If you are looking for a vegetable to add to your diet, then I suggest picking kale.  I know, not very exciting, but there are so many health benefits of kale, it is worth a try. Kale comes in a variety of appearances, but all types of kale are extremely niutritious. Some of the vitamins and minerals kale has to include vitamin k, vitamin a, calcium, and potassium, just to name a few.

If you’re unsure about what these vitamins and minerals do here is a quick rundown, vitamin k is important because it helps blood clot and it supports bone wellness. Vitamin a is crucial to many aspects of wellness because it helps keep your skin, eyes, teeth, and mucus membranes healthy, that’s a lot, isn’t it? Calcium is a mineral that helps support blood vessels, nervous system, and muscle wellness. And potassium helps your muscles contract and your cells absorb nutrients and remove waste.

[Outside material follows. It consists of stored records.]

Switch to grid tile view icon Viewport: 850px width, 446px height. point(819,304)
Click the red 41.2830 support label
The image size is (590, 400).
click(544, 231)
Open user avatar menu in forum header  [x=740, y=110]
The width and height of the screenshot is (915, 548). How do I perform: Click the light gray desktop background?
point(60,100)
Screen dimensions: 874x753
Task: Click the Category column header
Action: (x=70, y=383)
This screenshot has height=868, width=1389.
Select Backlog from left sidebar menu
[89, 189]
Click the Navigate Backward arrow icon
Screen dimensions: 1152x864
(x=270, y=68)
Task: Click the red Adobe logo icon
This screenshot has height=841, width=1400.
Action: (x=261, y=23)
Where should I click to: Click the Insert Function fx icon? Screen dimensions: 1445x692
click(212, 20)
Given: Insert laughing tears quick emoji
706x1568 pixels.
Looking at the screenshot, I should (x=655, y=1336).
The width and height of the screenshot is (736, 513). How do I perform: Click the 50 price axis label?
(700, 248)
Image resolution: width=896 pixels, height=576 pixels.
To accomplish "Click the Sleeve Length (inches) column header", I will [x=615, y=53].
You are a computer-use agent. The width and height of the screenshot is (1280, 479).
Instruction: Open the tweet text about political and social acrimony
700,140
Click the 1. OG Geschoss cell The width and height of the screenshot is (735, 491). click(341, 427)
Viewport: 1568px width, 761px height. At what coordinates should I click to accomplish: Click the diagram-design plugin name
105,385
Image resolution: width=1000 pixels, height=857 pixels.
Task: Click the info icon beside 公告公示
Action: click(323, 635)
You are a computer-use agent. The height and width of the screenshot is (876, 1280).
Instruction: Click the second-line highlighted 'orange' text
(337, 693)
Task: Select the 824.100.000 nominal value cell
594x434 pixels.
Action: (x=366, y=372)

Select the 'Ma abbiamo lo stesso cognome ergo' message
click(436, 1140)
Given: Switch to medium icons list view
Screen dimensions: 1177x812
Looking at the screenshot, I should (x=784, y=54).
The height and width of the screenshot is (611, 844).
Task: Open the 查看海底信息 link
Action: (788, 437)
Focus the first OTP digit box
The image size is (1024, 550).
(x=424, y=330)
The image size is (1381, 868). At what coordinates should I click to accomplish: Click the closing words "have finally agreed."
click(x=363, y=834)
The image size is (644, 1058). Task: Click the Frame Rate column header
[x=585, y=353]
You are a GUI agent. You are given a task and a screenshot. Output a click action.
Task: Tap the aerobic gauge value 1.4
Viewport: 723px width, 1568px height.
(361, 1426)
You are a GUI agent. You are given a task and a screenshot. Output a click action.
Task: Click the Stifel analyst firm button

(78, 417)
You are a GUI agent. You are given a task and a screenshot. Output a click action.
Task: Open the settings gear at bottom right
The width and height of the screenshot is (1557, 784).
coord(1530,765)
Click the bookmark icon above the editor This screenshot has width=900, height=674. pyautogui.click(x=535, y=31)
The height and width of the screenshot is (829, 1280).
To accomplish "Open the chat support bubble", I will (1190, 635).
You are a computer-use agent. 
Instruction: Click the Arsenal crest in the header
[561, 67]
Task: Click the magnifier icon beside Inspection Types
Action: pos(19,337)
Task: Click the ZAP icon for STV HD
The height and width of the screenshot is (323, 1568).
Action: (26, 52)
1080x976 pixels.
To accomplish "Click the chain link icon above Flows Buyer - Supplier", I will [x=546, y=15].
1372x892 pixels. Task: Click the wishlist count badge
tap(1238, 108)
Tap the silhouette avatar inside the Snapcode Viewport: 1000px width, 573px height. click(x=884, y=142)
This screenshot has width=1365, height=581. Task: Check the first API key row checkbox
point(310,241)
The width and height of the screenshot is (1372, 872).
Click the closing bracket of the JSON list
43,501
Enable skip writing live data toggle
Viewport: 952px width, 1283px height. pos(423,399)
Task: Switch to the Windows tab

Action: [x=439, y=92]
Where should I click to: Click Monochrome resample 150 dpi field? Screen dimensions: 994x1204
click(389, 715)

Now that you know a little about how wonderfully healthy kale is for you, you’re probably wondering what‘s the best way to eat it. Well, there’s no right way or wrong way, so it depends on what your tastes are when it comes to preparing vegetables.  You can make a nice salad of mixed greens using baby kale.  Some people enjoy kale as an ingredient in their smoothies (you cannot even taste, I promise). Others eat kale after roasting it in order to make kale chips.